ЗАДАНИЕ - Перепишите отрывок из интервью с Моникой Спивак: начните со слов «Вопросы задавал Данила Давыдов» и остановитесь после слов «Белого – что еще?». По ходу поменяйте «солидные» на «весомые».

ТЕКСТ ДЛЯ ЧТЕНИЯ -
↓

ВКонтакте
Электронный литературный журнал. Выходит один раз в месяц. Основан в апреле 2014 г.
№ 217 апрель 2024 г.
» » Моника Спивак: «ПРИНОШЕНИЯ БЛАГОДАРНЫХ ПОТОМКОВ БЫЛИ ВПЕЧАТЛЯЮЩИМИ»

Моника Спивак: «ПРИНОШЕНИЯ БЛАГОДАРНЫХ ПОТОМКОВ БЫЛИ ВПЕЧАТЛЯЮЩИМИ»

Редактор: Ольга Девш





Моника Спивак – доктор филологических наук, заведующая отделом «Литературное наследство» ИМЛИ РАН, заведующая Мемориальной квартирой Андрей Белого (филиал Государственного музея А. С. Пушкина); исследователь русской литературы, культуры, идеологии ХХ века. Автор многих работ, в том числе книги о Московском Институте мозга, хранящем коллекцию мозгов знаменитых людей, монографии «Андрей Белый – мистик и советский писатель», публикатор наследия Андрея Белого. Среди ее публикаций последнего времени: Андрей Белый и Наташа Тургенева: Роман в письмах. Материалы из архива Гетеанума (Дорнах) / Сост., вступ. ст., подгот. текста и примеч. Т. Байера и М. Спивак (М.: Рутения, 2020); Андрей Белый. История становления самосознающей души. Кн. 2 / Составление, подготовка издания М. П. Одесского, М. Л. Спивак, Х. Шталь (Литературное наследство. Т. 112. В 2-х кн.) (М.: ИМЛИ РАН, 2020). 

Недавно появилась подготовленная Спивак книга: «Все мысли для выхода в свет – заперты» (М.: Common Place, 2021). Дневники 1930-х годов, позволяющие взглянуть на обстоятельства жизни великого символиста в последние его годы. Мы решили поговорить с Моникой Львовной и об этой публикации, и о наследии Андрея Белого вообще.

Вопросы задавал Данила Давыдов


Прошлогоднее 140-летие Андрея Белого, несмотря на всю специфику ковидного времени, кажется, принесло довольно солидные «беловедческие» плоды в области публикаций архивных материалов и исследований. Вы находитесь на переднем крае этого процесса, и поэтому именно от вас хотелось бы услышать, какие издания, в которых вы участвовали или нет, представляются вам самыми значимыми. Два тома «Литературного наследства», два тома несобранного из многотомника Белого – что еще?

↑

СОХРАНЁННЫЕ ДАННЫЕ -

↓

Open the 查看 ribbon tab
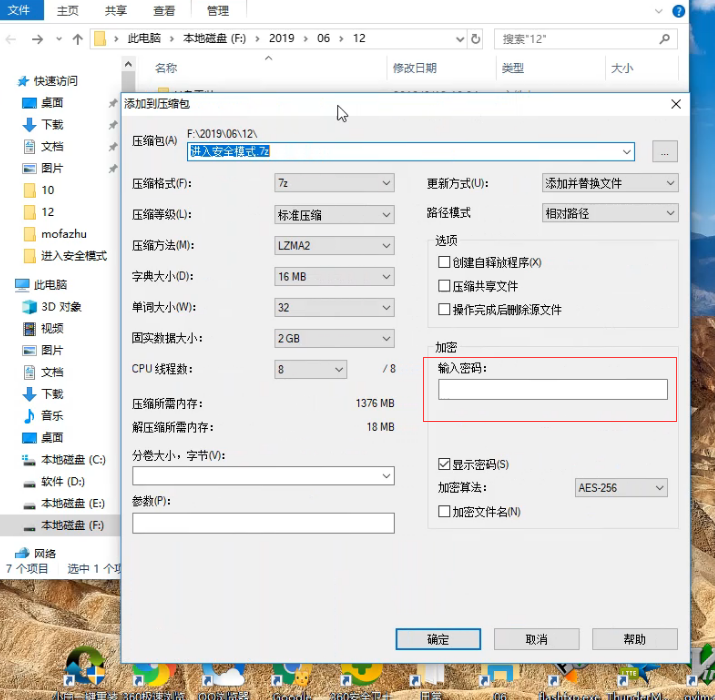 tap(164, 11)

↑

ПРАВИЛЬНЫЙ ОТВЕТ -
Вопросы задавал Данила Давыдов


Прошлогоднее 140-летие Андрея Белого, несмотря на всю специфику ковидного времени, кажется, принесло довольно весомые «беловедческие» плоды в области публикаций архивных материалов и исследований. Вы находитесь на переднем крае этого процесса, и поэтому именно от вас хотелось бы услышать, какие издания, в которых вы участвовали или нет, представляются вам самыми значимыми. Два тома «Литературного наследства», два тома несобранного из многотомника Белого – что еще?